Gemeinden müssen bei Standortwahl besser eingebunden werden
Die Verunsicherung in der Bevölkerung im
Zusammenhang mit der Frage von gesundheitlichen Auswirkungen des
„Elektrosmog“ ist groß.
Ich habe daher die Bundesregierung
aufgefordert, durch verstärkte Forschungsanstrengungen die tatsächlichen
gesundheitlichen Auswirkungen des „Elektrosmogs“ rasch
aufzuklären. Darüber hinaus muss die Bundesregierung umgehend
eine Informationsoffensive starten und die Bürgerinnen und Bürger
über die wissenschaftlich gesicherten Erkenntnisse zu den
elektromagnetischen Auswirkungen des Mobilfunks
unterrichten.
Weiter fordere ich, dass Bürgerschaft und
Gemeinden rechtzeitig vor Inbetriebnahme einer Sendeanlage
informiert werden müssen, damit mögliche Einwände auch
vorgebracht und bei der Standortwahl auch berücksichtigt werden
können. Denn: „Mehr Vertrauen vor Ort kann nur geschaffen
werden, wenn die Kommunen bei den Standortentscheidungen für
Sendeanlagen der Mobilfunkbetreiber besser eingebunden
werden.“
Nachdem aus Gemeinden im Landkreis Bayreuth
zunehmend Beschwerden über die schlechte Informationsarbeit zum
Thema „Elektrosmog“ laut geworden waren, habe ich mich an
die Bundesregierung gewandt und gefragt, inwieweit diese bereit
sei, ihre Informationspolitik über mögliche Gefahren von
Elektrosmog durch Mobilfunksendeanlagen zu verbessern.
In der enttäuschenden Antwort der
Bundesregierung räumte die Parlamentarische Staatssekretärin
beim Bundesminister für Umwelt, Naturschutz und
Reaktorsicherheit, Simone Probst MdB, ein, „dass es erhebliche
Kommunikationsprobleme zwischen Bürgern und Betreibern gibt“.

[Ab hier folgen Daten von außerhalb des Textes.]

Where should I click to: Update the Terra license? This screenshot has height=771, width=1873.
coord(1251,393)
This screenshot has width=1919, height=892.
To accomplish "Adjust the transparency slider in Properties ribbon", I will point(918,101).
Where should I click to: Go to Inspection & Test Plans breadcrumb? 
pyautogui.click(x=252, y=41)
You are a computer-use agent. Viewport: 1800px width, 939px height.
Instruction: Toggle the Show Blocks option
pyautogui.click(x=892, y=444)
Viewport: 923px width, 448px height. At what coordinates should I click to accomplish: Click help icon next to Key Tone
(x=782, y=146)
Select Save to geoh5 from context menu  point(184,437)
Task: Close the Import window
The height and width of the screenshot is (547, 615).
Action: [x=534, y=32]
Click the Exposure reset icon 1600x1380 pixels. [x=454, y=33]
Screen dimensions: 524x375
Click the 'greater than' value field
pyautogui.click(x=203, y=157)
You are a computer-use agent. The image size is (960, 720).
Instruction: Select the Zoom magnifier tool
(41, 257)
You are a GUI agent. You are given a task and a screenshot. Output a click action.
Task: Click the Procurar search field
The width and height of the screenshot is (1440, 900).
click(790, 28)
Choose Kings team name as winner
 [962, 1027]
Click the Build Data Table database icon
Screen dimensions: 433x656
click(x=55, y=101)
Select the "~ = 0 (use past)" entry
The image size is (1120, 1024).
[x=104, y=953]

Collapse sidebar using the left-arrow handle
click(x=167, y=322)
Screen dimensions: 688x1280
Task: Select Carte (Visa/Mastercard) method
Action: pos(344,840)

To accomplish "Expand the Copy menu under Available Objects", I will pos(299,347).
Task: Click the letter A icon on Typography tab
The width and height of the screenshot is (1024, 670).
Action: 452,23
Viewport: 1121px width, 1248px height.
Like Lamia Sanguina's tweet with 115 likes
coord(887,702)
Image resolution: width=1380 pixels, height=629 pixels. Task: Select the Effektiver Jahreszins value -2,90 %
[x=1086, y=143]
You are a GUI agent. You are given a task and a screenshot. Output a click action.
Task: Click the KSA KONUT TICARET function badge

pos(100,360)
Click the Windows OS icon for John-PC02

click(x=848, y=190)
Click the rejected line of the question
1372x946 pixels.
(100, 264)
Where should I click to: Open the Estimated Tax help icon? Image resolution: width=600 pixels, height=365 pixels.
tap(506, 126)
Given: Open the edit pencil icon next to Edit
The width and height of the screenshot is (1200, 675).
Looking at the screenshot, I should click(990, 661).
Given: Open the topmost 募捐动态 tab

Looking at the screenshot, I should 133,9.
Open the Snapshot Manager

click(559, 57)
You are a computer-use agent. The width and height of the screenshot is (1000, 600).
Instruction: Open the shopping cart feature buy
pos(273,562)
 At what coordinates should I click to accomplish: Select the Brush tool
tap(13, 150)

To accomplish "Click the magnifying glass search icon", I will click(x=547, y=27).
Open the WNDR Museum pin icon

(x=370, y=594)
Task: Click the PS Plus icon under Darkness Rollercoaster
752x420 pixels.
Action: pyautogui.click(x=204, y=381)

Zugleich jedoch gab Staatssekretärin Probst keinerlei konkrete
Hinweise, wie die Bundesregierung dieses
„Kommunikationsproblem“ konkret lösen möchte. Sie erklärte
nur lapidar: „Es ist geplant, das Informationsangebot weiter
zu intensivieren.“
Diese Antwort zeigt, dass die Bundesregierung
offensichtlich nicht bereit ist, die Ängste und Bedenken der
Bevölkerung vor elektromagnetischer Strahlung ernst zu nehmen.
Seit fast zwei Jahren kündigt Bundesumweltminister Trittin an,
die Vorsorge zum Schutze der Bevölkerung vor
elektromagnetischer Strahlung zu verbessern.
Geschehen ist bislang allerdings nichts. Mehr
noch: Die Bundesregierung lässt die Städte und Gemeinden sowie
die Mobilfunkbetreiber mit dieser Aufgabe allein. Dringend
erforderlich aber ist eine umfassende Informationsoffensive über
mögliche Auswirkungen der Mobilfunktechnologie. Diese Aufgabe können
die Betreiber und die Kommunen alleine nicht leisten. Diese
Informationsoffensive sollte aus den Versteigerungserlösen der
UMTS-Sendelizenzen finanziert werden.